A small body of water rests against a backdrop of orange and red-leaved trees and dense shrubbery. Sunlight glistens off the water’s surface, causing it to shimmer. It’s peaceful—just us and the calming sounds of nature.
Levi sets his backpack down on the ground and unclips the leash from Winston. “This is the spot.”
“Should you be letting him roam free?” I ask, shifting my gaze from the water to Winston, who sniffs the ground until he finds a stick to play with.
“I usually wouldn’t, but he has great recall,” Levi says, pulling out a blanket from his backpack and laying it on the ground for us to sit on. He also fills a dog bowl with water for Winston, then pulls out two bottles for us.
Sitting cross-legged, I smile as Winston makes a beeline for the water. He stops at the edge, inspecting the water with his adorable black nose. We both laugh when he tentatively dips a front paw into the water, only to retreat immediately.
“I brought him here last weekend, and he wouldn’t even go near it, so I think he’s making progress,” Levi says, watching Winston bravely try again.
“Is this where you bring all the dogs?”
“Mostly, but it depends on the dog. It’s great in summertime because they can cool down in the water.”
I wrap my arms around my legs, resting my chin on my knees. The fresh, clean air feels good. It’s not the salty sea breeze I grew up with, but it’s a smell that’s beginning to feel like home.
Or perhaps it’s the man next to me who’s beginning to feel that way—the one who’s shown me that good men still exist.The one who makes an effort. The one who stayed, even when I tried pushing him away.
And I did try to keep Levi at arm’s length for as long as possible. But somewhere along the way, our little moments became big ones. Turning my back on whatever this is doesn’t feel like the better option anymore.
“What’s going on in that beautiful head of yours?”
I turn my head to look at Levi. “I’m thinking about home,” I admit.
His lips tip up slightly. “California?”
Not exactly, but I nod, anyway. It’s the lifeline I need to keep from saying too much.
“I grew up not far from the beach. Being close to water again feels comforting.”
“Do you miss it?”
Do I? Yes and no. It’s not like I can’t go back, and who knows where I’ll end up doing my post-graduate program.
“There’s a part of me that will always miss it. It’s home, you know?” I unwrap my arms from my legs and sit up straighter. “And I consider myself lucky to have family and friends who made it hard for me to leave.”
“Why did you leave, then?” Levi clears his throat. “I know you said you wanted a fresh start, but it doesn’t sound like it was an easy decision.”
Even though Hunter is the last person I want to bring up, I don’t want Levi to feel like I’m keeping something from him. Or act like I have this secret life I don’t want him to know about.
Everyone has a past, and the good and bad parts shape us. Some people come into your life and deserve to know both.
Being in a long-term relationship that didn’t work out doesn’t make me unique. And it certainly doesn’t make Levi less deserving of knowing why I wanted to start over.
So, I take a deep, brave breath and just say it. “I left because my ex-boyfriend cheated on me last semester. Or at least, that’s when I found out about it.” Who knows how long it had been happening behind my back? “And I wanted to start somewhere new. A place where I wasn’t constantly reminded that I wasn’t enough for someone.”

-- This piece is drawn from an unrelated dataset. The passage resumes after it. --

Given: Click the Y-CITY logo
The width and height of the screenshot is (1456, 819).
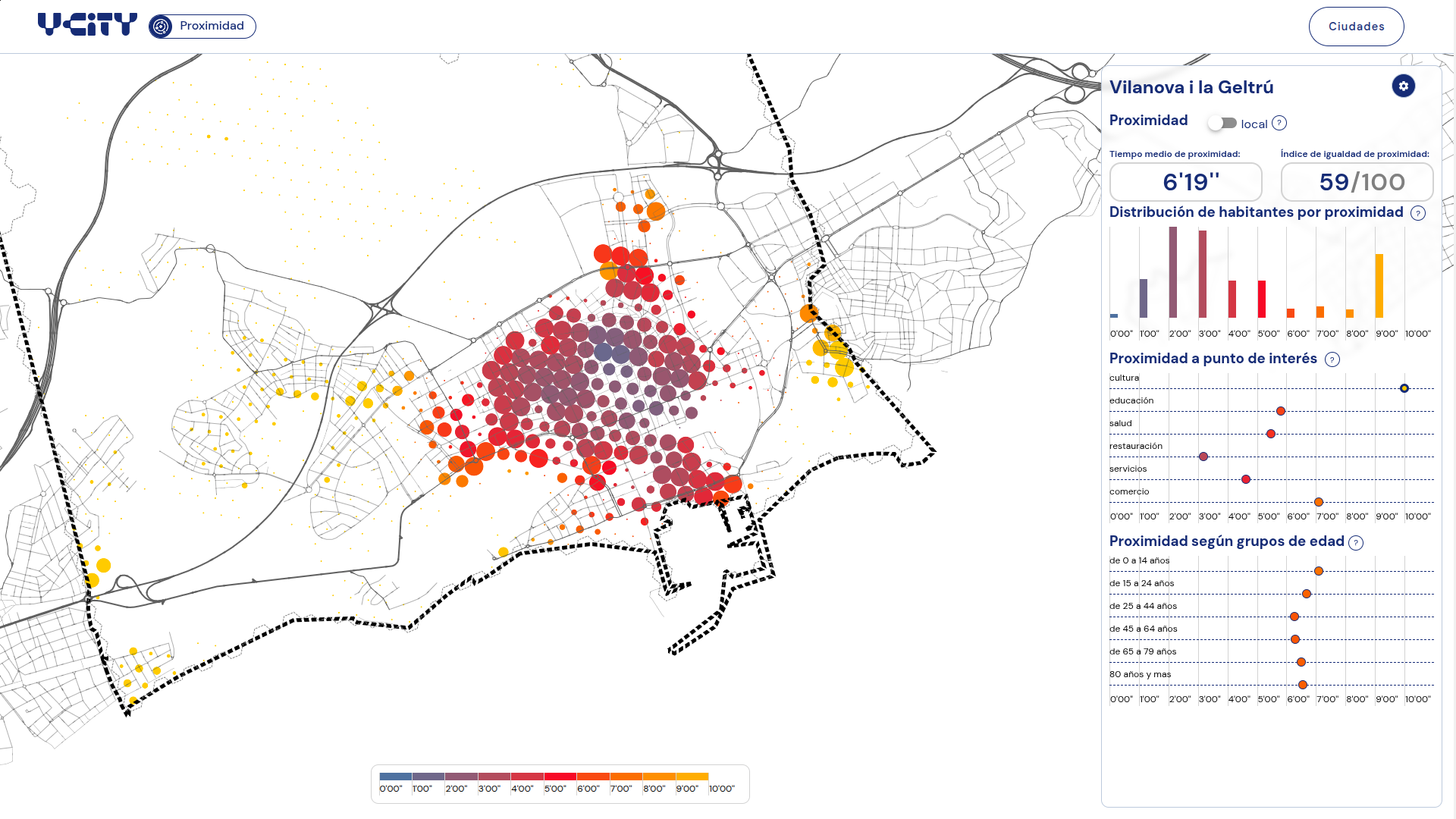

I’ve never admitted the last part to anyone. Not even to myself. Next to me, Levi curses under his breath. But I can’t get myself to look at him yet. It’s easier to stare at a ball of fluff than at the man who makes me feel like I matter.
Levi’s voice sounds vulnerable as he asks, “Do you still love him?”
“God, no,” I huff out a weak laugh. “Don’t get me wrong, I cared about him. But that was part of the problem. I cared so much that I was blind to so many things that hinted at him being unfaithful.” I pluck at a blade of grass from a small patch growing between the stony soil. “What he did is unforgivable. Now, I kind of hate him.” This time, I meet Levi’s gaze. “Does that make me a bad person?”
His face softens, and he takes my hand in his. “No, Bear. That makes youhuman.”
I manage a weak smile. “It’s been hard to trust again. To trust myself that next time I’ll see the signs.”
“You shouldn’t have to see any signs,” Levi says, sounding upset on my behalf. “He fucked up, Bear, and that’s on him, not you.”